Narrativa dispersa e falta de direção clara

Desde os primeiros atos, Confiança demonstra dificuldade em estabelecer um ritmo consistente. Em vez de construir gradualmente o suspense, o roteiro aposta em mudanças bruscas de direção, introduzindo ideias que não se conectam de forma orgânica. Personagens surgem sem função clara, eventos importantes são resolvidos rapidamente e o desenvolvimento dramático parece sempre apressado. O resultado é uma história fragmentada, onde as peças não se encaixam e o espectador é constantemente retirado da imersão. Há momentos em que o filme sugere querer explorar o impacto psicológico do escândalo na protagonista, mas logo abandona essa linha para mergulhar em situações de ação descontextualizadas, o que compromete qualquer tentativa de profundidade narrativa.

Suspense que não sustenta o próprio gênero

Um dos maiores problemas do filme está justamente no elemento central de qualquer thriller, o suspense. As cenas de invasão e confronto, que deveriam ser o ponto alto da tensão, são mal construídas e raramente geram impacto. Em vez de criar uma atmosfera crescente de perigo, o filme opta por sequências apressadas, com soluções fáceis e pouca construção emocional. Em alguns momentos, a execução chega a soar artificial, enfraquecendo ainda mais a credibilidade da narrativa. A sensação que fica é a de um suspense que nunca consegue se sustentar, com falta de peso, ritmo e consequência.

Sophie Turner em um papel limitado pelo roteiro

No centro da história está Lauren, interpretada por Sophie Turner, uma atriz que tenta lidar com a exposição pública e o colapso de sua vida pessoal. A premissa da personagem tem potencial dramático evidente, especialmente pela possibilidade de explorar o impacto psicológico da fama e da invasão de privacidade. No entanto, o roteiro não oferece espaço suficiente para essa construção, fazendo com que Lauren reaja aos acontecimentos mais do que desenvolva uma jornada emocional consistente. Turner entrega o que o material permite, mas o desenvolvimento superficial da personagem limita qualquer aprofundamento mais significativo.

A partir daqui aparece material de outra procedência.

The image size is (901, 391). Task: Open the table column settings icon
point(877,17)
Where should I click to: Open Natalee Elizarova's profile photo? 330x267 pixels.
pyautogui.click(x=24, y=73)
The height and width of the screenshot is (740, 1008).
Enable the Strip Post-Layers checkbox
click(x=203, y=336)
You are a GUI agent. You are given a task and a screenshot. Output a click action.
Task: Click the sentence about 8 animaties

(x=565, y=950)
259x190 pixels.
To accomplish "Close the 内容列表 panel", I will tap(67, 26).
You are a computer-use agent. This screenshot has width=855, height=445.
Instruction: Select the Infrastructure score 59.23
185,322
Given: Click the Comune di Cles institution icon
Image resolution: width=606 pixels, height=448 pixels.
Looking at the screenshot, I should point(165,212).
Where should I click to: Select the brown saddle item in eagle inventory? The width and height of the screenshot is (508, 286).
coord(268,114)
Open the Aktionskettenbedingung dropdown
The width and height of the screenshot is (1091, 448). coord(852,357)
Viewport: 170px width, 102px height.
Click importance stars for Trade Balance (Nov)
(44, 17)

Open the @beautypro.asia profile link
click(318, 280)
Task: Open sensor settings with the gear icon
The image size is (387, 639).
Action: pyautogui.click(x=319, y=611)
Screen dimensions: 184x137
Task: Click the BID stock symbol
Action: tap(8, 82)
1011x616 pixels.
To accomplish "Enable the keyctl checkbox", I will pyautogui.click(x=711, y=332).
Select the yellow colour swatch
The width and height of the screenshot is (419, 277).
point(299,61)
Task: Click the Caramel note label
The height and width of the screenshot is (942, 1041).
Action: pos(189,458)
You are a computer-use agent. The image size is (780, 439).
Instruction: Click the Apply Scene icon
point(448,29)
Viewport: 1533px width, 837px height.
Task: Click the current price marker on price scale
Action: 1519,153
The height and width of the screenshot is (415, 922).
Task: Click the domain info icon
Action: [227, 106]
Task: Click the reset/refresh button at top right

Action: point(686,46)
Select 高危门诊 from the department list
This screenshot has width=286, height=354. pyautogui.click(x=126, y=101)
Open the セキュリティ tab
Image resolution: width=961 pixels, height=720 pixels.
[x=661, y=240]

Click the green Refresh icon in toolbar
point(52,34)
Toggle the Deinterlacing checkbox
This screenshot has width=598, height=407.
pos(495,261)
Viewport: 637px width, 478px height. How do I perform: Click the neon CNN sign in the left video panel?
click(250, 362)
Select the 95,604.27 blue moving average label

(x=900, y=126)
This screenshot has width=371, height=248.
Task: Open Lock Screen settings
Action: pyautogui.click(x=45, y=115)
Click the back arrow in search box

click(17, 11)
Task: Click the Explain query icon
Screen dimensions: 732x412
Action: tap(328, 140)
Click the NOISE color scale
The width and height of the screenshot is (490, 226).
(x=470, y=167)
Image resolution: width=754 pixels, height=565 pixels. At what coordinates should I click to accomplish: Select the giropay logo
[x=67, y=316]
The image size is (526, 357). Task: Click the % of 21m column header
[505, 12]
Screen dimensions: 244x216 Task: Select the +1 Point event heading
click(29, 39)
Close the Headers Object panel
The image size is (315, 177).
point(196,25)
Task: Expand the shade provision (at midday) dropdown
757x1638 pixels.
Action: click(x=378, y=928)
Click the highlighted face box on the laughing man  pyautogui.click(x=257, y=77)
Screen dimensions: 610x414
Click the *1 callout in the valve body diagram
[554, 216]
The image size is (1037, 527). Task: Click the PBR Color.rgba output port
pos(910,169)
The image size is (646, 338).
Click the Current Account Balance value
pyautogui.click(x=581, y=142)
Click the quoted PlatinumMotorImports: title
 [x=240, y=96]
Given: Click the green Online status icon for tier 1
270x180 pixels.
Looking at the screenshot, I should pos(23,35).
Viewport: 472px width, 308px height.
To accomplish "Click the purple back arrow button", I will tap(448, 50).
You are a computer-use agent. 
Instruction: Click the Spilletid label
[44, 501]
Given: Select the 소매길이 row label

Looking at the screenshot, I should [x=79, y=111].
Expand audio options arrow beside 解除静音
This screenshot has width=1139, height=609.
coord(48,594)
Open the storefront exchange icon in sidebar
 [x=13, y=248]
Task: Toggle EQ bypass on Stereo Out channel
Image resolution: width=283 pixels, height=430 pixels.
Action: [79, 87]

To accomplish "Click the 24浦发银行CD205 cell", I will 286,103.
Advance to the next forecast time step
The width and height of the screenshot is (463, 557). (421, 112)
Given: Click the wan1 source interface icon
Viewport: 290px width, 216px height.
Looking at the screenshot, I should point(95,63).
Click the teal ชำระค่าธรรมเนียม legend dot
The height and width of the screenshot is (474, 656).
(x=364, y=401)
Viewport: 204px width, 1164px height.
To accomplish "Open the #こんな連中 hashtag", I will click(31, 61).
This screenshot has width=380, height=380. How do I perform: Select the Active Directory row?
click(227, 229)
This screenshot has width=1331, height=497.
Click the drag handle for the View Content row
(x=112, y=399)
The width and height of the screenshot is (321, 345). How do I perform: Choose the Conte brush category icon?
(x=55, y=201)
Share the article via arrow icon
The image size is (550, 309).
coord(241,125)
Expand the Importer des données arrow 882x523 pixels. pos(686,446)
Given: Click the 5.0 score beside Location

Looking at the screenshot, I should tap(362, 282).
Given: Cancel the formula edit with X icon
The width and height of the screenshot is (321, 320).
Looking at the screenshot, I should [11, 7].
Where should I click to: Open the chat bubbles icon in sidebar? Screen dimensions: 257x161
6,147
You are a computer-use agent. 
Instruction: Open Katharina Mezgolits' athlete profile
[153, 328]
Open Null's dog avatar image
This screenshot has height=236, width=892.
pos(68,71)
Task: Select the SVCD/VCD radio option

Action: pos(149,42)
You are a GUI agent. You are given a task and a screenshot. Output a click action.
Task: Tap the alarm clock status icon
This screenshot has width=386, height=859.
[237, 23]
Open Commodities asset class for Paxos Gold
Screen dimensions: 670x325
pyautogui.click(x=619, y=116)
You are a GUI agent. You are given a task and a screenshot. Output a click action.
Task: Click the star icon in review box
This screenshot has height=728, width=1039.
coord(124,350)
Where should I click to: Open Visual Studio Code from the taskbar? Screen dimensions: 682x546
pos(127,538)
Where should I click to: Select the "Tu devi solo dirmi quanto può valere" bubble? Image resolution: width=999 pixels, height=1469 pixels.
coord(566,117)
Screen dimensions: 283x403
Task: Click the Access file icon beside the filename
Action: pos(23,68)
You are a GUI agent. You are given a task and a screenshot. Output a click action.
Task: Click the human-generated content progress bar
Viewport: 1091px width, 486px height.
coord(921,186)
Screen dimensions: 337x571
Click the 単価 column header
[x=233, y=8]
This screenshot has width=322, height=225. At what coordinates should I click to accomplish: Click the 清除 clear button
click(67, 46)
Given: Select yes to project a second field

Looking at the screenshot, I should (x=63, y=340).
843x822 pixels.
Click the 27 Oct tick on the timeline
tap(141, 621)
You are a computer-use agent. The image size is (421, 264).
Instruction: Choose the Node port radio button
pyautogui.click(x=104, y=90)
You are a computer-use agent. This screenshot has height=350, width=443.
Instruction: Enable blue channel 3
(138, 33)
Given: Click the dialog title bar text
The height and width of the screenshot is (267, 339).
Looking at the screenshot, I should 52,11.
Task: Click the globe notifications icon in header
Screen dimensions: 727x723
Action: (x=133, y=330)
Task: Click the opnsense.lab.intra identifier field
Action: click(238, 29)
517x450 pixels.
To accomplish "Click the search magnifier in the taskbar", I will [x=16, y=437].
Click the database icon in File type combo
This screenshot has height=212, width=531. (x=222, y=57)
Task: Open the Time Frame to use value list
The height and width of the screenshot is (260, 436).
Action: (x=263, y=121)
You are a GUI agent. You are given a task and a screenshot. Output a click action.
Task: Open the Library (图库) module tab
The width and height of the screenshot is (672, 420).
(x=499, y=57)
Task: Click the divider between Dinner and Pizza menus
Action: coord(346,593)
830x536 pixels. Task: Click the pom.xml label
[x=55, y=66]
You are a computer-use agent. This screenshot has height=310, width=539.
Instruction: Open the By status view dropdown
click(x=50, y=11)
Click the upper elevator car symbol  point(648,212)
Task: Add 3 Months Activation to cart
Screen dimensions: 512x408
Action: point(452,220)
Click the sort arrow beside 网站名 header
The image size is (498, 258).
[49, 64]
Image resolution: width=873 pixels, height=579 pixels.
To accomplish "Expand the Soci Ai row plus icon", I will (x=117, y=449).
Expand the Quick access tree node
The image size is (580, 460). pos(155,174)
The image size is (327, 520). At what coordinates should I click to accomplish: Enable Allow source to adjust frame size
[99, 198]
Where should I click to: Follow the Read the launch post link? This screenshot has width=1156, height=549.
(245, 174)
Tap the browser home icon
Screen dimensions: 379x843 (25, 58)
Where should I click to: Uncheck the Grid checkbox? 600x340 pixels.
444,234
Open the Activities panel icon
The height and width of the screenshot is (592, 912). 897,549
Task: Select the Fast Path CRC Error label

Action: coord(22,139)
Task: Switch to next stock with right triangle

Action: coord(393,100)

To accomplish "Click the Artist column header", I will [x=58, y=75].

Conveniências narrativas e lógica instável

Outro aspecto que enfraquece Confiança é o uso excessivo de conveniências de roteiro. Situações improváveis são resolvidas sem explicação convincente, e decisões dos personagens muitas vezes não seguem uma lógica interna clara. Essa falta de coerência compromete a credibilidade da trama, já que o filme aposta em reviravoltas constantes que parecem existir apenas para manter a história em movimento, ainda que sem direção definida.

Uma tentativa de subversão que não funciona

O longa-metragem até tenta, em alguns momentos, fugir das fórmulas tradicionais do gênero, mas subverter expectativas exige controle narrativo, algo que o filme claramente não demonstra. Ao tentar ser imprevisível, a produção acaba apenas sendo inconsistente, criando uma sensação de desorganização constante, onde nada parece totalmente desenvolvido ou intencionalmente construído.